### Task item
Every line of the entries below from the one containing "Click the 'Maximum" to the one containing "Click the red [-] marker beside adm_prju", both ends included, must be written out exactly. No other line belongs in the answer.

————

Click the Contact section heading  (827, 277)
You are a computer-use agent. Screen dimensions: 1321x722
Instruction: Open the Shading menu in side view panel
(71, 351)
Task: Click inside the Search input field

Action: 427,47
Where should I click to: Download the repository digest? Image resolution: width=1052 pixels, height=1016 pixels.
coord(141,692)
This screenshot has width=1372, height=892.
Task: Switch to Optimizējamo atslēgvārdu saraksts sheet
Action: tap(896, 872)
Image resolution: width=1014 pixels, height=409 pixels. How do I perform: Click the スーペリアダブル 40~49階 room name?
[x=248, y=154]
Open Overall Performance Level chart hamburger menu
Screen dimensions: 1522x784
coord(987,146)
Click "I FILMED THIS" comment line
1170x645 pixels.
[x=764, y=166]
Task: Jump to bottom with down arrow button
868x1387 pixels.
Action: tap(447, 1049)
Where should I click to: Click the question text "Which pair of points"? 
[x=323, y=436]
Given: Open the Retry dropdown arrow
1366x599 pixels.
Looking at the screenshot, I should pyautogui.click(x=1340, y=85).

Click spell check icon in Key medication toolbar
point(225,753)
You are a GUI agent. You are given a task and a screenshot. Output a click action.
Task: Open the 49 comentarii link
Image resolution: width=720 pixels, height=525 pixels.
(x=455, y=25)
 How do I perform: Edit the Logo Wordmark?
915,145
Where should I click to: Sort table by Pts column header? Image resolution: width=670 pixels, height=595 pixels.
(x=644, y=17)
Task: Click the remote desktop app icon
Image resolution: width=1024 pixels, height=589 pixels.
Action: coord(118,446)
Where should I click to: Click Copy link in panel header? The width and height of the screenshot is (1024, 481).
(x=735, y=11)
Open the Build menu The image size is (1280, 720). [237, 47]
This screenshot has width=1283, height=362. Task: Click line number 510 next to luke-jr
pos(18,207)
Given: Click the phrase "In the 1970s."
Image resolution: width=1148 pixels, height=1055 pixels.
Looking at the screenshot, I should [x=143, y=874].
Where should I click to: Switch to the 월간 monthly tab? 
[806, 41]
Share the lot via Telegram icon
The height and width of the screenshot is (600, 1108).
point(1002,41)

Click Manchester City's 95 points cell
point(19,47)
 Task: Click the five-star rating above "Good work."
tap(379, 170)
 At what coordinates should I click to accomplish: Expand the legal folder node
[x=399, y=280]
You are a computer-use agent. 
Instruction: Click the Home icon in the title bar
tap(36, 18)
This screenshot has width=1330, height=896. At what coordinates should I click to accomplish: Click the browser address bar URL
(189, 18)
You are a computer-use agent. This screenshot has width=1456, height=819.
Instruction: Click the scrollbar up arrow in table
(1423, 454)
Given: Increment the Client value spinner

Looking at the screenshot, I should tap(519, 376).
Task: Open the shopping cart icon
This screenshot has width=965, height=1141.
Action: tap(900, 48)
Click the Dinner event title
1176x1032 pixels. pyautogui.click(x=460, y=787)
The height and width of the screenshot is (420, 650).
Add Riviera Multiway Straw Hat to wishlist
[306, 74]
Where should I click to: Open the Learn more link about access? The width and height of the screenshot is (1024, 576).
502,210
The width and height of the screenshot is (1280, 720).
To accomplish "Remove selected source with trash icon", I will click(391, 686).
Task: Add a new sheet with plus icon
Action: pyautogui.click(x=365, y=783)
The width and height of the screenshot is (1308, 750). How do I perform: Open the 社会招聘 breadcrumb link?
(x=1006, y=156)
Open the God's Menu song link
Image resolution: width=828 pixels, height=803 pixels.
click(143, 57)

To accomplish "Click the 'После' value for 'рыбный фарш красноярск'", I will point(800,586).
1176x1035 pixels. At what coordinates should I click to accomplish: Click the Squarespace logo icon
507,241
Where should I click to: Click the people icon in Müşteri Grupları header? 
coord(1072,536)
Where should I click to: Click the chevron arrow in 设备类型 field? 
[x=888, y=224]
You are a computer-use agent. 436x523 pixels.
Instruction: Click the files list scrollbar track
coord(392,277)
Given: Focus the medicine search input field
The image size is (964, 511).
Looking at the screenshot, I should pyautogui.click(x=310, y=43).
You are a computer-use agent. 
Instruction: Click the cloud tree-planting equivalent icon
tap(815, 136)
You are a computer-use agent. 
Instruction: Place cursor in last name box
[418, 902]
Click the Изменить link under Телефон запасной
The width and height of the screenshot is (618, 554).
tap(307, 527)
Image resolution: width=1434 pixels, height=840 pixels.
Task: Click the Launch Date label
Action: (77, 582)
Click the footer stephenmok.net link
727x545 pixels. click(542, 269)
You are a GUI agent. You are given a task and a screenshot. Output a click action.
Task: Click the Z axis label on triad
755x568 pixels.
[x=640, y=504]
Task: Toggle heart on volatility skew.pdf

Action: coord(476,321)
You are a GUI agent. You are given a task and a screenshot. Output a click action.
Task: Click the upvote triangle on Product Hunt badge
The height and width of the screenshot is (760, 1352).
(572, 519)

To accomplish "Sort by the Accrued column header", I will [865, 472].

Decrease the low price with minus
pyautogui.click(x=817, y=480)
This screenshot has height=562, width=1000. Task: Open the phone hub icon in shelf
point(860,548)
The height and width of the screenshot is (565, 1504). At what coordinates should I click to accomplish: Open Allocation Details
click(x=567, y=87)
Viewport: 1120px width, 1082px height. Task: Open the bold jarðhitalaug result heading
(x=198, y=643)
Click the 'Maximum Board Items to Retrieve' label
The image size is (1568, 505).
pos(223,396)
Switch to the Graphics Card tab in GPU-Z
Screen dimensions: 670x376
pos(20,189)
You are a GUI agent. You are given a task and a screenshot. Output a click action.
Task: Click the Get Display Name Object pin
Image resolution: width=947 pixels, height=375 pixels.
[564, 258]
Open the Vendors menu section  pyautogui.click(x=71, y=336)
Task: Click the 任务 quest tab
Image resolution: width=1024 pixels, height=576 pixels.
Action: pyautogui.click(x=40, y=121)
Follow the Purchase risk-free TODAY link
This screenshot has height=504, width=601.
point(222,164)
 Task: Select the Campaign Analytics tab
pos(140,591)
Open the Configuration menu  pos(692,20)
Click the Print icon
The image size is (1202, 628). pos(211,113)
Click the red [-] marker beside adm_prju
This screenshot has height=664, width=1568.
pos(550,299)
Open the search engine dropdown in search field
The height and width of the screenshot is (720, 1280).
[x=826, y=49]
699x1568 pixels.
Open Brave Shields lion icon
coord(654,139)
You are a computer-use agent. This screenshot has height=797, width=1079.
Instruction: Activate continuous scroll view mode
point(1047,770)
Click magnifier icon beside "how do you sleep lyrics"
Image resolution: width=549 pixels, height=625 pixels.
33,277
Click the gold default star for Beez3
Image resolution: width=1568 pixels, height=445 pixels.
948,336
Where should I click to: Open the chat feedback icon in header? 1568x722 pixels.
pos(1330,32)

————

### Exercise output
Click the 'Maximum Board Items to Retrieve' label
The image size is (1568, 505).
pos(223,396)
Switch to the Graphics Card tab in GPU-Z
Screen dimensions: 670x376
pos(20,189)
You are a GUI agent. You are given a task and a screenshot. Output a click action.
Task: Click the Get Display Name Object pin
Image resolution: width=947 pixels, height=375 pixels.
[564, 258]
Open the Vendors menu section  pyautogui.click(x=71, y=336)
Task: Click the 任务 quest tab
Image resolution: width=1024 pixels, height=576 pixels.
Action: pyautogui.click(x=40, y=121)
Follow the Purchase risk-free TODAY link
This screenshot has height=504, width=601.
point(222,164)
 Task: Select the Campaign Analytics tab
pos(140,591)
Open the Configuration menu  pos(692,20)
Click the Print icon
The image size is (1202, 628). pos(211,113)
Click the red [-] marker beside adm_prju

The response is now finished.